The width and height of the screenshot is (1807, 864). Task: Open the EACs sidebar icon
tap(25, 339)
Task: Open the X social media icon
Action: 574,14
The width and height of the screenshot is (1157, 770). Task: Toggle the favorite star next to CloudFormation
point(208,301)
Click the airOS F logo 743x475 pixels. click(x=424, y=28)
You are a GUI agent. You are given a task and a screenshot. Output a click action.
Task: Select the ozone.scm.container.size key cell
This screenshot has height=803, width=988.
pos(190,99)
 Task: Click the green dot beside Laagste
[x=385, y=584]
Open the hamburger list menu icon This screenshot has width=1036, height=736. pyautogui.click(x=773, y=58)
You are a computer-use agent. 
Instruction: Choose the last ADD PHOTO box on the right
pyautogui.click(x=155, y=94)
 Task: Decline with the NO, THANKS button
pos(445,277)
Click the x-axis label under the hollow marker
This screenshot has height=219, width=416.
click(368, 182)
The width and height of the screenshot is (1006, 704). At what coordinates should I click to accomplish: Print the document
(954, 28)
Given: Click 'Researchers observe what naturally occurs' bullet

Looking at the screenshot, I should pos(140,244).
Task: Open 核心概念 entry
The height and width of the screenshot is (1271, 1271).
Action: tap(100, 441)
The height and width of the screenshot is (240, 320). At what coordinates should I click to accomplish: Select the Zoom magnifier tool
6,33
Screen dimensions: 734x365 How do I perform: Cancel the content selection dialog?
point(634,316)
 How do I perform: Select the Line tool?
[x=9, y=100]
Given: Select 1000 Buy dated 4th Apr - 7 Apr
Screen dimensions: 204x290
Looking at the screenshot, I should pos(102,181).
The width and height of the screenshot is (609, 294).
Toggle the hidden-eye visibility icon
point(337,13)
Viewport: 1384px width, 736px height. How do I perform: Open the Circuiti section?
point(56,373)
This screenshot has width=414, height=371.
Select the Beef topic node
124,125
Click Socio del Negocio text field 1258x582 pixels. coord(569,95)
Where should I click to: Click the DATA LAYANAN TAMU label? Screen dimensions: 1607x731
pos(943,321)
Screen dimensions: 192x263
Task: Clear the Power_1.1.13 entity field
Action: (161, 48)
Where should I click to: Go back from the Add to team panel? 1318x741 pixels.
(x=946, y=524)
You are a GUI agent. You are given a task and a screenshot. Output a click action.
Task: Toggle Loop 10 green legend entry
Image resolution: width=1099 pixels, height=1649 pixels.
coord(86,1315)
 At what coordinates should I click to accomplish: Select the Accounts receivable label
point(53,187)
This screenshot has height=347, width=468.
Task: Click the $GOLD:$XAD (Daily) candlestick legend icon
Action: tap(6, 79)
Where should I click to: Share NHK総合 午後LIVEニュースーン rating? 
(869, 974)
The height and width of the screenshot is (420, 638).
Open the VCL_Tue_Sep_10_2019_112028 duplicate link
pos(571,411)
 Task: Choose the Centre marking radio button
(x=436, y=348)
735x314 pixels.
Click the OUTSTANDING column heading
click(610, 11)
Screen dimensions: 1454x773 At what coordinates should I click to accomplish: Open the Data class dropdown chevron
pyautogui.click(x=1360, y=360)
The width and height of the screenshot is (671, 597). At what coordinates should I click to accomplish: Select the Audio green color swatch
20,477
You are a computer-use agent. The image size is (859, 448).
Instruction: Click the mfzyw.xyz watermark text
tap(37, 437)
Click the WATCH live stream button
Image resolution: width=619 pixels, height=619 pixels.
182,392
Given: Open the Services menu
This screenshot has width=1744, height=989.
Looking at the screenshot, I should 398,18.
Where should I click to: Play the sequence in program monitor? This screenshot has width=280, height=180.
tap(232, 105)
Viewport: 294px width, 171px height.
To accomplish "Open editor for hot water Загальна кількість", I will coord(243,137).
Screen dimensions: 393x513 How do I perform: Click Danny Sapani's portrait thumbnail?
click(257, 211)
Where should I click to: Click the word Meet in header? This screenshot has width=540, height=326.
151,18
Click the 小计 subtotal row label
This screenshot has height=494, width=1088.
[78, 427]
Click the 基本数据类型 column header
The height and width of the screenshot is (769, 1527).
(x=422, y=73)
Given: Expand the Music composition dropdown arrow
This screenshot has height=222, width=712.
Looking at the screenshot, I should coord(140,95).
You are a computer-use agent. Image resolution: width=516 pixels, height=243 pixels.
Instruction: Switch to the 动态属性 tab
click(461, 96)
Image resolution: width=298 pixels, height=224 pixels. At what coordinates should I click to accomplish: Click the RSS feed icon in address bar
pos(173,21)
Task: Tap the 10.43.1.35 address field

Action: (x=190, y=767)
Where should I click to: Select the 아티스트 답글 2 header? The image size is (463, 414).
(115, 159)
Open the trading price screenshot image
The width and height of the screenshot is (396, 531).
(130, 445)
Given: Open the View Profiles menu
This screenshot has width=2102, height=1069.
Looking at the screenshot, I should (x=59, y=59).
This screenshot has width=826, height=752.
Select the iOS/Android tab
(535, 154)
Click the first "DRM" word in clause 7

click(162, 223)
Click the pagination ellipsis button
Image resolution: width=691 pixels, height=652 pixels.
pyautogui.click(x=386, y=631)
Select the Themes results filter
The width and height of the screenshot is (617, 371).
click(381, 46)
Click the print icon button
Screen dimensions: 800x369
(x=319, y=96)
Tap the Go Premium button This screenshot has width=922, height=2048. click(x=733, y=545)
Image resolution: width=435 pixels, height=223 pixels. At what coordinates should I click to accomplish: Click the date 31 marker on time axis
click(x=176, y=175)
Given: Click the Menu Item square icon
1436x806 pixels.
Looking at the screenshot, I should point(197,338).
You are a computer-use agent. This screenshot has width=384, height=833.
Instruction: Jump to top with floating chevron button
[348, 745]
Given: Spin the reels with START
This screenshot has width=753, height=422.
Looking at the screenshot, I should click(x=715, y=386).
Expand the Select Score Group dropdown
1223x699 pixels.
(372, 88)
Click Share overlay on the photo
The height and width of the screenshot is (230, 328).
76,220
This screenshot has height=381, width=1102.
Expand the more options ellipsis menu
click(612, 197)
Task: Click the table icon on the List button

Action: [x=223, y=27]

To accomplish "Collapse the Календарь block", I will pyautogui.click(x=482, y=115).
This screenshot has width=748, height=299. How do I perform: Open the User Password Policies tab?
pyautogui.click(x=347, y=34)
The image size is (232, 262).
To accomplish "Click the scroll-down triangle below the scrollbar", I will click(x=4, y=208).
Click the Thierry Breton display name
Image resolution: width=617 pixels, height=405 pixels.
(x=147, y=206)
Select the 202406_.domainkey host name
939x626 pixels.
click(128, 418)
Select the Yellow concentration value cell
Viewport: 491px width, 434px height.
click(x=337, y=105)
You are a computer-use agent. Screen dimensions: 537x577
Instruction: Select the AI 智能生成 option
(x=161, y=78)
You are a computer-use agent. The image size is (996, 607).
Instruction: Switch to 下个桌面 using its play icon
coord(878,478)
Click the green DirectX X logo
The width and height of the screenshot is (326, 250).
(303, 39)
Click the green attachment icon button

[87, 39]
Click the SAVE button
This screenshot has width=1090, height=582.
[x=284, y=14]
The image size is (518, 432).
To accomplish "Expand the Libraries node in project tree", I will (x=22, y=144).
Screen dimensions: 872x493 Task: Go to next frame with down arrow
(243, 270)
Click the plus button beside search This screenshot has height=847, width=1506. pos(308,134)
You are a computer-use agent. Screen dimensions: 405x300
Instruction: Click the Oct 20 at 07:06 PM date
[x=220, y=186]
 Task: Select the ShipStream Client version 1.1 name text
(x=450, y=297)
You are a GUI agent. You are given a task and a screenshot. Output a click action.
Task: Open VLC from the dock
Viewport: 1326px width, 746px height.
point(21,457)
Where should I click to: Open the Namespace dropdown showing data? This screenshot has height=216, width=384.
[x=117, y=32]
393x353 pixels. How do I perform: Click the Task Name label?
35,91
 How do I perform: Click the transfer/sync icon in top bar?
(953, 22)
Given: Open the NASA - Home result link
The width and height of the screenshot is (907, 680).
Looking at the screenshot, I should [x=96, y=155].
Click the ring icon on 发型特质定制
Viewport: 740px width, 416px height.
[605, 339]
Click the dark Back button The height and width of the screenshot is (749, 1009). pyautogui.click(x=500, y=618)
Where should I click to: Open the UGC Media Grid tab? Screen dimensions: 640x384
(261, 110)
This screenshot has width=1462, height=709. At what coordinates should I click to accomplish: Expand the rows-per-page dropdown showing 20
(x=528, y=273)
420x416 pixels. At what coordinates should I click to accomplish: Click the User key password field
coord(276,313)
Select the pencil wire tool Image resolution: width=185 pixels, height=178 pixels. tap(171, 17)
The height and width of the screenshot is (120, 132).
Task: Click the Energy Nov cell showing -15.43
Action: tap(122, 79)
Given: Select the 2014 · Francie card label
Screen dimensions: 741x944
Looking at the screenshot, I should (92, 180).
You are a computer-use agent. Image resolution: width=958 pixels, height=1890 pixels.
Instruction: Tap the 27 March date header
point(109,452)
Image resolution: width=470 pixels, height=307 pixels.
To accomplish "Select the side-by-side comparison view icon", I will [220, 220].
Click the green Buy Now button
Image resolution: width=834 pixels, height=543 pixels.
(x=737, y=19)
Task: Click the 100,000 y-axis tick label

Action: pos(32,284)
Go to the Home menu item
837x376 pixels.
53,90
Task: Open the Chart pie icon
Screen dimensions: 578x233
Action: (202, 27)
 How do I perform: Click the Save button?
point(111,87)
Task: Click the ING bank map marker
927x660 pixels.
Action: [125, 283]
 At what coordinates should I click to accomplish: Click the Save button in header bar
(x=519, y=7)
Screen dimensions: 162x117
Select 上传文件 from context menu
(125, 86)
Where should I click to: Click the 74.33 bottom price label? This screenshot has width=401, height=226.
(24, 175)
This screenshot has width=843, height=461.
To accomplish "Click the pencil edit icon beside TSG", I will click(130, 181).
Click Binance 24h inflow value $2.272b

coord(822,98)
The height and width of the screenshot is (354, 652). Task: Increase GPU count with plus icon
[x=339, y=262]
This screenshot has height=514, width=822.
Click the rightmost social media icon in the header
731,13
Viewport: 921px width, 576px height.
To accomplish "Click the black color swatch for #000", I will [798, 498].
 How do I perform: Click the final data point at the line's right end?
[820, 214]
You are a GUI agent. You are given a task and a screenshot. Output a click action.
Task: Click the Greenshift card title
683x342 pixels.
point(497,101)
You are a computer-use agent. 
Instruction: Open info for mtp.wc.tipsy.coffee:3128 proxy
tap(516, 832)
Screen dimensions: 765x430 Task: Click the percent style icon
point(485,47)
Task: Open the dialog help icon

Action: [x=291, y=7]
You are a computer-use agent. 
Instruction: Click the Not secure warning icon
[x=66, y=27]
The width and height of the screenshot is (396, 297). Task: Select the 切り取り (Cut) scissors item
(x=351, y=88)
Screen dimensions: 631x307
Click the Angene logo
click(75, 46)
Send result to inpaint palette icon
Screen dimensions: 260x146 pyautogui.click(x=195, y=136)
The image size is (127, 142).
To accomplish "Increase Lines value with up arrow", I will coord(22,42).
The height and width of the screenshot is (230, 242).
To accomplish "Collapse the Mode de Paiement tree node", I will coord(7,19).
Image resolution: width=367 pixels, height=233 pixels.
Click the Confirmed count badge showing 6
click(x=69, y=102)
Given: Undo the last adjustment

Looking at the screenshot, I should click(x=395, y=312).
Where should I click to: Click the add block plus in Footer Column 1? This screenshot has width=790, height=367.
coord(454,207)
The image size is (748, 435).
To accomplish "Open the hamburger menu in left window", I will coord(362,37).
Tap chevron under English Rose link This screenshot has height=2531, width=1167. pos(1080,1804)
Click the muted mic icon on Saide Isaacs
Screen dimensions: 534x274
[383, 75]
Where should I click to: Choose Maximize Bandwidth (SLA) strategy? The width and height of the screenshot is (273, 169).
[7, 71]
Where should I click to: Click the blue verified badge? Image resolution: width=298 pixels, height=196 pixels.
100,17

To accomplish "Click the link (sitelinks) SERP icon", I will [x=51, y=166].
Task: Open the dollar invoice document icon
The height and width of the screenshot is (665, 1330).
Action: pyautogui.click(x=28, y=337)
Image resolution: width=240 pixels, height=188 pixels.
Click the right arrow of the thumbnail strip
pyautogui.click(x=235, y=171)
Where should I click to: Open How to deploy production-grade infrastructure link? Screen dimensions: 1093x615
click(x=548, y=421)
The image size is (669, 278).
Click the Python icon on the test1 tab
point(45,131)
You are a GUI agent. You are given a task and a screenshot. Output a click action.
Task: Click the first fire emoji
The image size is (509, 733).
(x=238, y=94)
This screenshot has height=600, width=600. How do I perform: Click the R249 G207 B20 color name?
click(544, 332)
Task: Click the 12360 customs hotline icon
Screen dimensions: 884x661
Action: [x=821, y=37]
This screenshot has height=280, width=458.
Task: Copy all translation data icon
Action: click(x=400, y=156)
----------------
Exercise objective:
Quote the records word for word, from the very first line through the line containing "Open the hamburger list".

Reply to the task:
The width and height of the screenshot is (1807, 864). Task: Open the EACs sidebar icon
tap(25, 339)
Task: Open the X social media icon
Action: 574,14
The width and height of the screenshot is (1157, 770). Task: Toggle the favorite star next to CloudFormation
point(208,301)
Click the airOS F logo 743x475 pixels. click(x=424, y=28)
You are a GUI agent. You are given a task and a screenshot. Output a click action.
Task: Select the ozone.scm.container.size key cell
This screenshot has height=803, width=988.
pos(190,99)
 Task: Click the green dot beside Laagste
[x=385, y=584]
Open the hamburger list menu icon This screenshot has width=1036, height=736. pyautogui.click(x=773, y=58)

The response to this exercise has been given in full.